== TO DO ==
Count how many lines of the listing below contain the string "each", treating uppercase and lowercase as different. Reply with the number alone.
# Start of MATERIALS PROVIDED
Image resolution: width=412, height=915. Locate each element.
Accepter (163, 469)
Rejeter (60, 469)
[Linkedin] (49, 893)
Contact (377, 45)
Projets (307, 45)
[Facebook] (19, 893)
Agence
# End of MATERIALS PROVIDED
== SOLUTION ==
1